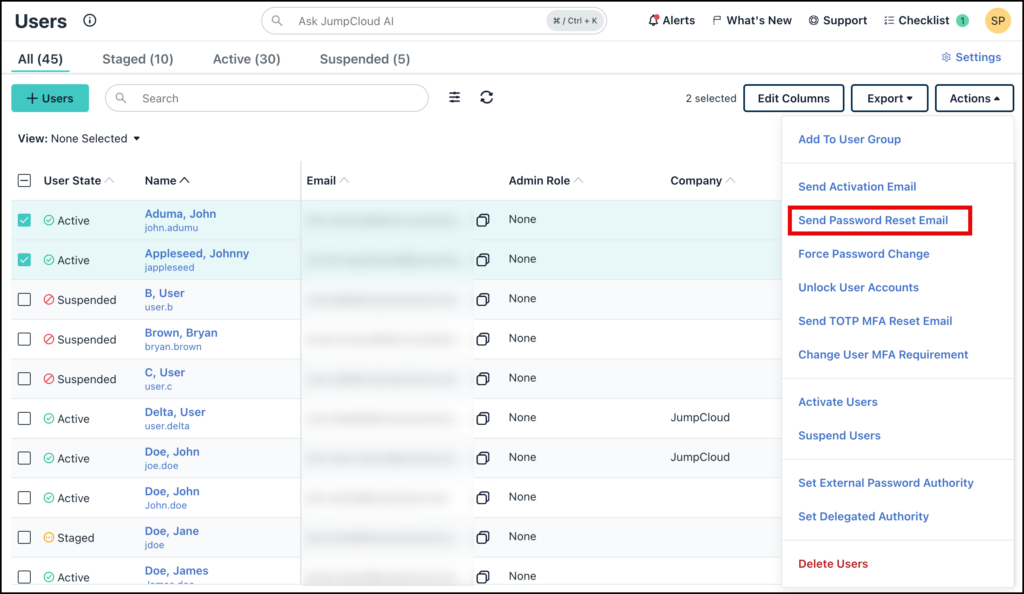1024x594 pixels.
Task: Switch to the Suspended (5) tab
Action: [x=364, y=58]
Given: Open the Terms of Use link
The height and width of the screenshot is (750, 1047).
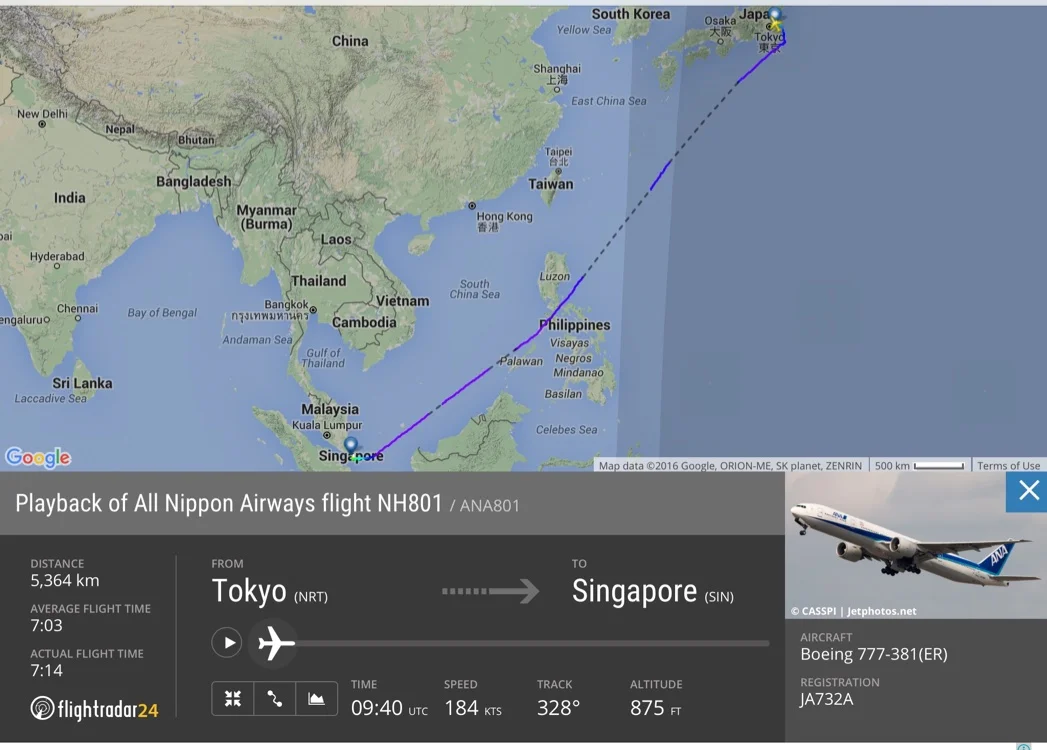Looking at the screenshot, I should [1008, 465].
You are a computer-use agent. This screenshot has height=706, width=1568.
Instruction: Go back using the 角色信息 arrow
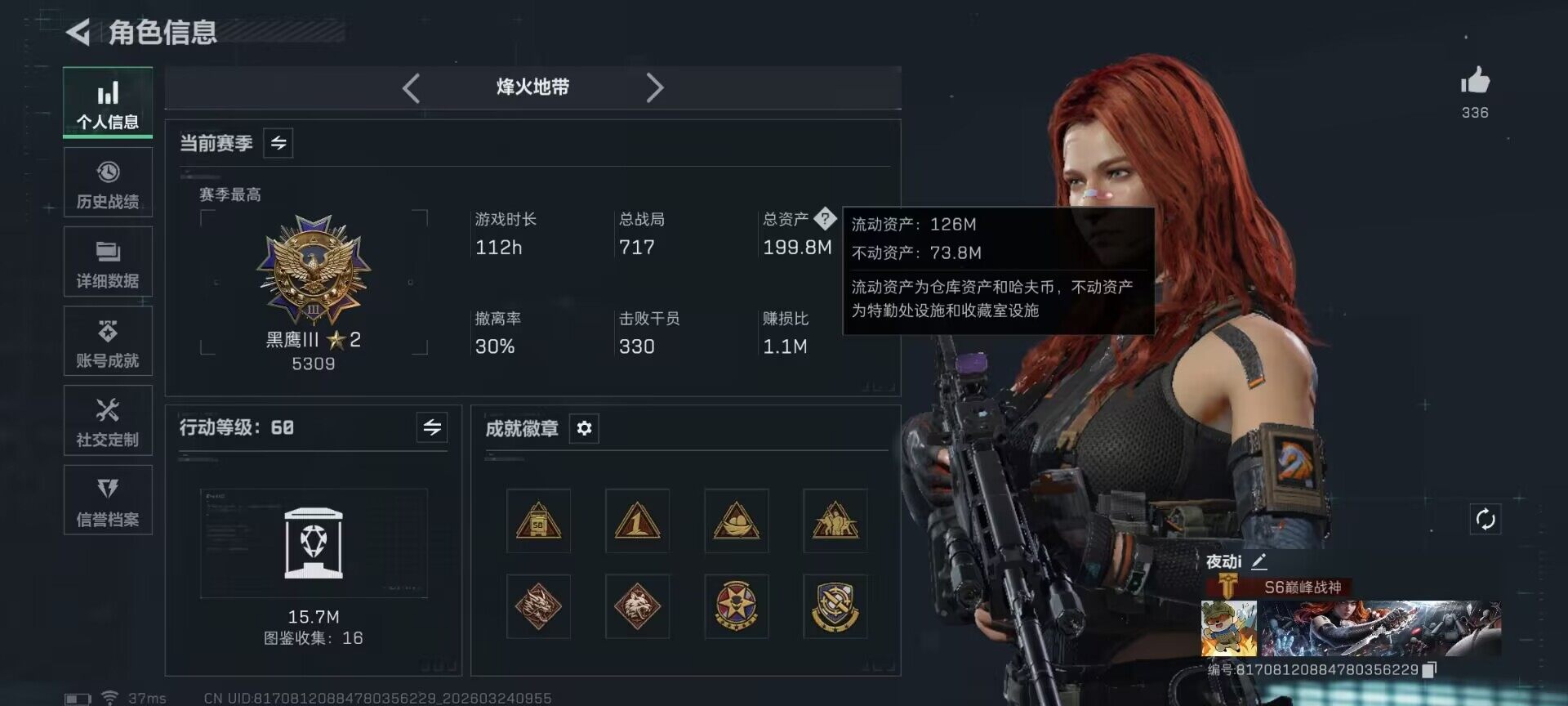[x=78, y=33]
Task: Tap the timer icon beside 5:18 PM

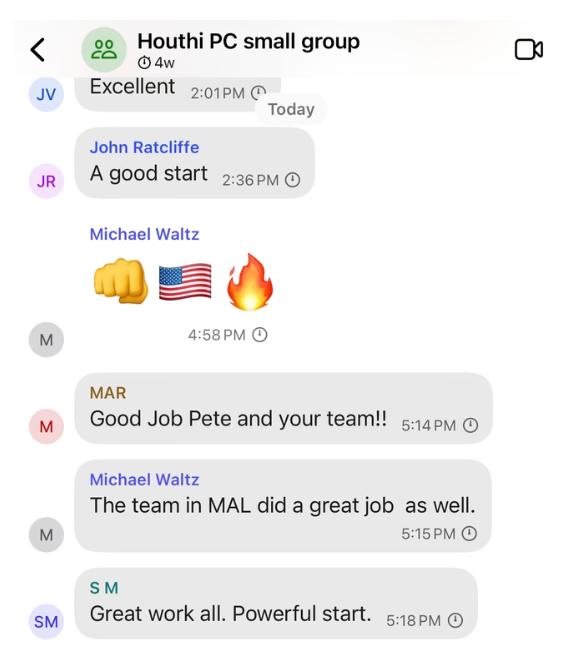Action: click(455, 620)
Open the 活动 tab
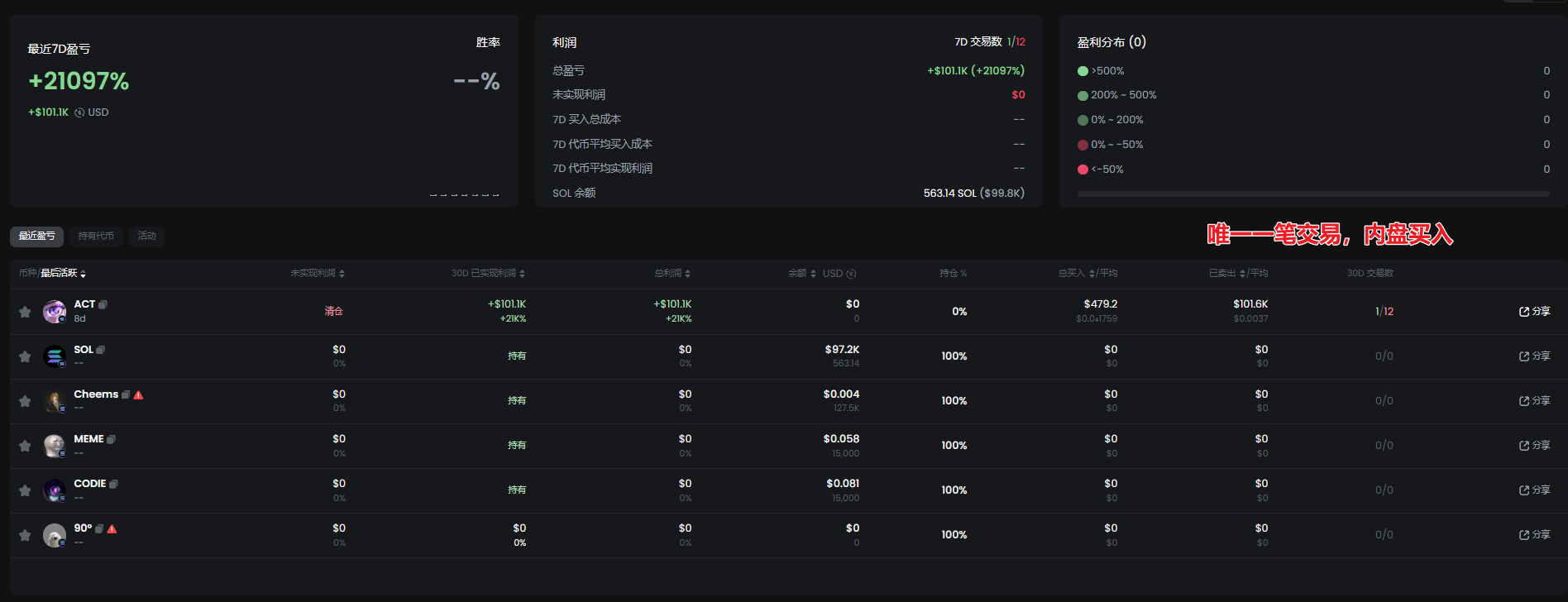 point(146,236)
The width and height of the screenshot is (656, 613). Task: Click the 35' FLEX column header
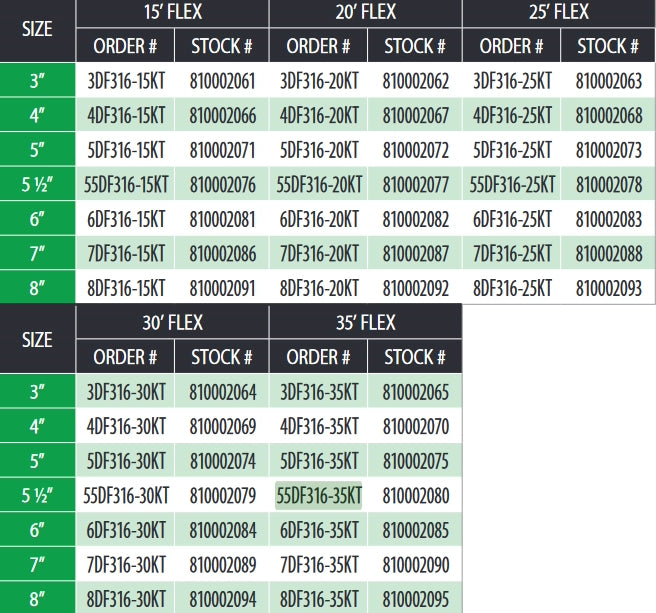coord(365,322)
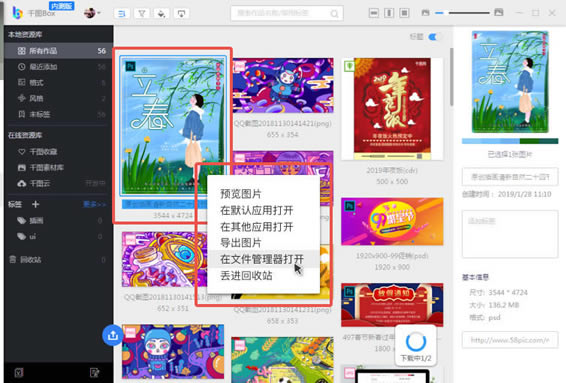Click magnifier icon in search box
The height and width of the screenshot is (383, 566).
[x=334, y=14]
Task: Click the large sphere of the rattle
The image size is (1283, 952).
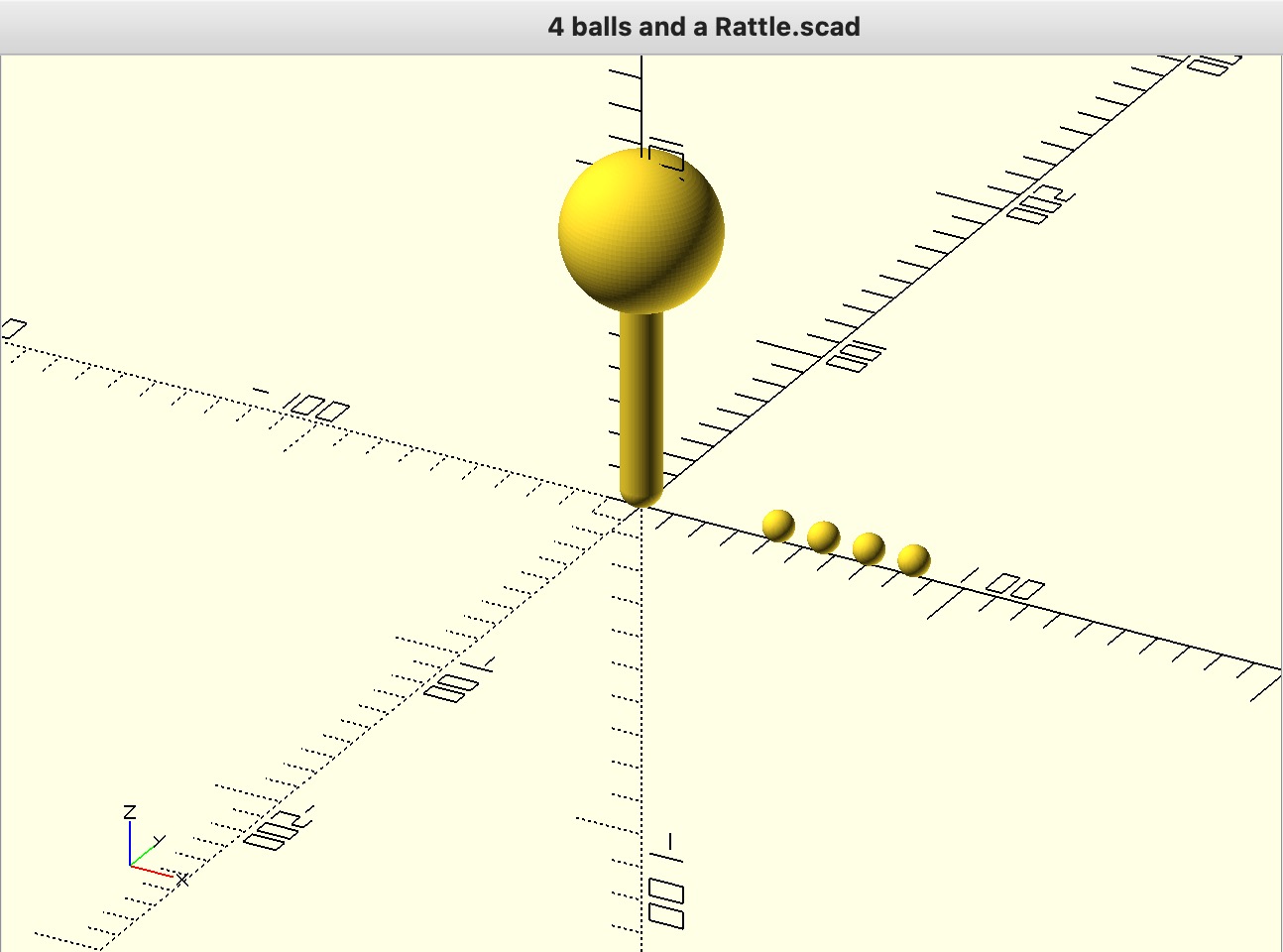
****************
--- TASK REQUIREMENTS ---
Format every line of the records above as a Markdown table with the columns "Number" and "Content", skipping blank lines. Leave the pictures out.

--- SOLVED EXERCISE ---
| Number | Content |
|---|---|
| 1 | 1024x594 pixels. |
| 2 | Task: Switch to the Suspended (5) tab |
| 3 | Action: [x=364, y=58] |
| 4 | Given: Open the Terms of Use link |
| 5 | The height and width of the screenshot is (750, 1047). |
| 6 | Looking at the screenshot, I should [1008, 465]. |
| 7 | You are a computer-use agent. This screenshot has height=706, width=1568. |
| 8 | Instruction: Go back using the 角色信息 arrow |
| 9 | [x=78, y=33] |
| 10 | Task: Tap the timer icon beside 5:18 PM |
| 11 | Action: click(455, 620) |
| 12 | Open the 活动 tab |
| 13 |  point(146,236) |
| 14 | The width and height of the screenshot is (656, 613). Task: Click the 35' FLEX column header |
| 15 | coord(365,322) |
| 16 | Click magnifier icon in search box |
| 17 | The height and width of the screenshot is (383, 566). |
| 18 | [x=334, y=14] |
| 19 | Task: Click the large sphere of the rattle |
| 20 | The image size is (1283, 952). |